Exercise prompt ->
Exactly as given, output all the records that follow.

Collection entries:
□ □ □ □
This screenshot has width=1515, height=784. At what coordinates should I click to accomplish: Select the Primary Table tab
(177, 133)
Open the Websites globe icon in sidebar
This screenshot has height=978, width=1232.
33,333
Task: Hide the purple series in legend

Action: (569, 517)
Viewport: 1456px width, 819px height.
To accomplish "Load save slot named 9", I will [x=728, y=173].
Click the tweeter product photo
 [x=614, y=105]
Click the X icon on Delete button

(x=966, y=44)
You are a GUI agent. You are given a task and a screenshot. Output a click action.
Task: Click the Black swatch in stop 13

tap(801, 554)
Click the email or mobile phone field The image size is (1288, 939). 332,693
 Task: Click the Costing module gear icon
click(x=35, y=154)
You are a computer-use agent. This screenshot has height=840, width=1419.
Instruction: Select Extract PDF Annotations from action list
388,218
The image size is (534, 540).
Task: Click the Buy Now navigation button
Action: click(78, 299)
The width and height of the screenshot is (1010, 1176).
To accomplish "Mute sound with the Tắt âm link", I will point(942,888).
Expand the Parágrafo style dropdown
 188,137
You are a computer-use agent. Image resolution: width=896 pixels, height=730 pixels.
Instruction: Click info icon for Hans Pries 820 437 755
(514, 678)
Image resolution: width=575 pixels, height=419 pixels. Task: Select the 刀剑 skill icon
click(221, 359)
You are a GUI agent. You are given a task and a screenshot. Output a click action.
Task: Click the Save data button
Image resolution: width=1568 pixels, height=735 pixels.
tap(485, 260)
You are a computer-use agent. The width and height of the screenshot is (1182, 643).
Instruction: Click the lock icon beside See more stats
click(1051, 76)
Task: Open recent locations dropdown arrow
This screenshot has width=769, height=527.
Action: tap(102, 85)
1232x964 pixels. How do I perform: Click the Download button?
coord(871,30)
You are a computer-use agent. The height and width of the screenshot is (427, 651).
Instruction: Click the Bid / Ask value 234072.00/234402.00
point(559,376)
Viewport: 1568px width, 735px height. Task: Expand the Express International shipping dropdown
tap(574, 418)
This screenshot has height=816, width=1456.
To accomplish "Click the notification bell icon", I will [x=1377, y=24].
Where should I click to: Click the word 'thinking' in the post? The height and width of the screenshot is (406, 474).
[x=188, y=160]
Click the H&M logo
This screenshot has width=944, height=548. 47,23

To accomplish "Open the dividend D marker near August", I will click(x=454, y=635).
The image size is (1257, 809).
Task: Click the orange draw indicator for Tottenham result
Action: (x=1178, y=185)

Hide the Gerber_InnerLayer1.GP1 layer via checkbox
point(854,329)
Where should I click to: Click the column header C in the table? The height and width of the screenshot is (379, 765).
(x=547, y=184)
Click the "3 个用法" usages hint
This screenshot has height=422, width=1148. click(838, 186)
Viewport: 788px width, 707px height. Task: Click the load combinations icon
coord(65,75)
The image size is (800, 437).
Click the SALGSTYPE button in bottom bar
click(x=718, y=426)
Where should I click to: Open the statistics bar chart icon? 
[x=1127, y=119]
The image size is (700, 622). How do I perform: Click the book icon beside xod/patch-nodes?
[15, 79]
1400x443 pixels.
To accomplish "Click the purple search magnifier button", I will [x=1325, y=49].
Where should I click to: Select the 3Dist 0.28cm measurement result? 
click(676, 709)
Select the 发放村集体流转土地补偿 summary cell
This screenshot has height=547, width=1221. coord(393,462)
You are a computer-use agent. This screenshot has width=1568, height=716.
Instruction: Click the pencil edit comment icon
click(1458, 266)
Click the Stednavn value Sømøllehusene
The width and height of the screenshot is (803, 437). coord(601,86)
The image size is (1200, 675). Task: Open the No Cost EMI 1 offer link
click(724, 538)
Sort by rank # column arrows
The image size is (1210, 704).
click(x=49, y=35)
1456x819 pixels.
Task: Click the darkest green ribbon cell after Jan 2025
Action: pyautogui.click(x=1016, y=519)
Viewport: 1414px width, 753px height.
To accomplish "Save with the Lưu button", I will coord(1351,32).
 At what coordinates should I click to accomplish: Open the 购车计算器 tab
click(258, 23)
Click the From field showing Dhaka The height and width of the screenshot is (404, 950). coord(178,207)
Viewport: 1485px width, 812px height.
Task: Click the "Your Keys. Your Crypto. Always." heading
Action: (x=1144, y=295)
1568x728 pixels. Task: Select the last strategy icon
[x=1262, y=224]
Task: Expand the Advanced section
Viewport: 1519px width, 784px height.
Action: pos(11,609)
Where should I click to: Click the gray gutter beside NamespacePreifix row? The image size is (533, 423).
□ □ □ □
Answer box ->
This screenshot has width=1515, height=784. At what coordinates should I click to accomplish: Select the Primary Table tab
(177, 133)
Open the Websites globe icon in sidebar
This screenshot has height=978, width=1232.
33,333
Task: Hide the purple series in legend

Action: (569, 517)
Viewport: 1456px width, 819px height.
To accomplish "Load save slot named 9", I will [x=728, y=173].
Click the tweeter product photo
 [x=614, y=105]
Click the X icon on Delete button

(x=966, y=44)
You are a GUI agent. You are given a task and a screenshot. Output a click action.
Task: Click the Black swatch in stop 13

tap(801, 554)
Click the email or mobile phone field The image size is (1288, 939). 332,693
 Task: Click the Costing module gear icon
click(x=35, y=154)
You are a computer-use agent. This screenshot has height=840, width=1419.
Instruction: Select Extract PDF Annotations from action list
388,218
The image size is (534, 540).
Task: Click the Buy Now navigation button
Action: click(78, 299)
The width and height of the screenshot is (1010, 1176).
To accomplish "Mute sound with the Tắt âm link", I will point(942,888).
Expand the Parágrafo style dropdown
 188,137
You are a computer-use agent. Image resolution: width=896 pixels, height=730 pixels.
Instruction: Click info icon for Hans Pries 820 437 755
(514, 678)
Image resolution: width=575 pixels, height=419 pixels. Task: Select the 刀剑 skill icon
click(221, 359)
You are a GUI agent. You are given a task and a screenshot. Output a click action.
Task: Click the Save data button
Image resolution: width=1568 pixels, height=735 pixels.
tap(485, 260)
You are a computer-use agent. The width and height of the screenshot is (1182, 643).
Instruction: Click the lock icon beside See more stats
click(1051, 76)
Task: Open recent locations dropdown arrow
This screenshot has width=769, height=527.
Action: tap(102, 85)
1232x964 pixels. How do I perform: Click the Download button?
coord(871,30)
You are a computer-use agent. The height and width of the screenshot is (427, 651).
Instruction: Click the Bid / Ask value 234072.00/234402.00
point(559,376)
Viewport: 1568px width, 735px height. Task: Expand the Express International shipping dropdown
tap(574, 418)
This screenshot has height=816, width=1456.
To accomplish "Click the notification bell icon", I will [x=1377, y=24].
Where should I click to: Click the word 'thinking' in the post? The height and width of the screenshot is (406, 474).
[x=188, y=160]
Click the H&M logo
This screenshot has width=944, height=548. 47,23

To accomplish "Open the dividend D marker near August", I will click(x=454, y=635).
The image size is (1257, 809).
Task: Click the orange draw indicator for Tottenham result
Action: (x=1178, y=185)

Hide the Gerber_InnerLayer1.GP1 layer via checkbox
point(854,329)
Where should I click to: Click the column header C in the table? The height and width of the screenshot is (379, 765).
(x=547, y=184)
Click the "3 个用法" usages hint
This screenshot has height=422, width=1148. click(838, 186)
Viewport: 788px width, 707px height. Task: Click the load combinations icon
coord(65,75)
The image size is (800, 437).
Click the SALGSTYPE button in bottom bar
click(x=718, y=426)
Where should I click to: Open the statistics bar chart icon? 
[x=1127, y=119]
The image size is (700, 622). How do I perform: Click the book icon beside xod/patch-nodes?
[15, 79]
1400x443 pixels.
To accomplish "Click the purple search magnifier button", I will [x=1325, y=49].
Where should I click to: Select the 3Dist 0.28cm measurement result? 
click(676, 709)
Select the 发放村集体流转土地补偿 summary cell
This screenshot has height=547, width=1221. coord(393,462)
You are a computer-use agent. This screenshot has width=1568, height=716.
Instruction: Click the pencil edit comment icon
click(1458, 266)
Click the Stednavn value Sømøllehusene
The width and height of the screenshot is (803, 437). coord(601,86)
The image size is (1200, 675). Task: Open the No Cost EMI 1 offer link
click(724, 538)
Sort by rank # column arrows
The image size is (1210, 704).
click(x=49, y=35)
1456x819 pixels.
Task: Click the darkest green ribbon cell after Jan 2025
Action: pyautogui.click(x=1016, y=519)
Viewport: 1414px width, 753px height.
To accomplish "Save with the Lưu button", I will coord(1351,32).
 At what coordinates should I click to accomplish: Open the 购车计算器 tab
click(258, 23)
Click the From field showing Dhaka The height and width of the screenshot is (404, 950). coord(178,207)
Viewport: 1485px width, 812px height.
Task: Click the "Your Keys. Your Crypto. Always." heading
Action: (x=1144, y=295)
1568x728 pixels. Task: Select the last strategy icon
[x=1262, y=224]
Task: Expand the Advanced section
Viewport: 1519px width, 784px height.
Action: pos(11,609)
Where should I click to: Click the gray gutter beside NamespacePreifix row? The image size is (533, 423).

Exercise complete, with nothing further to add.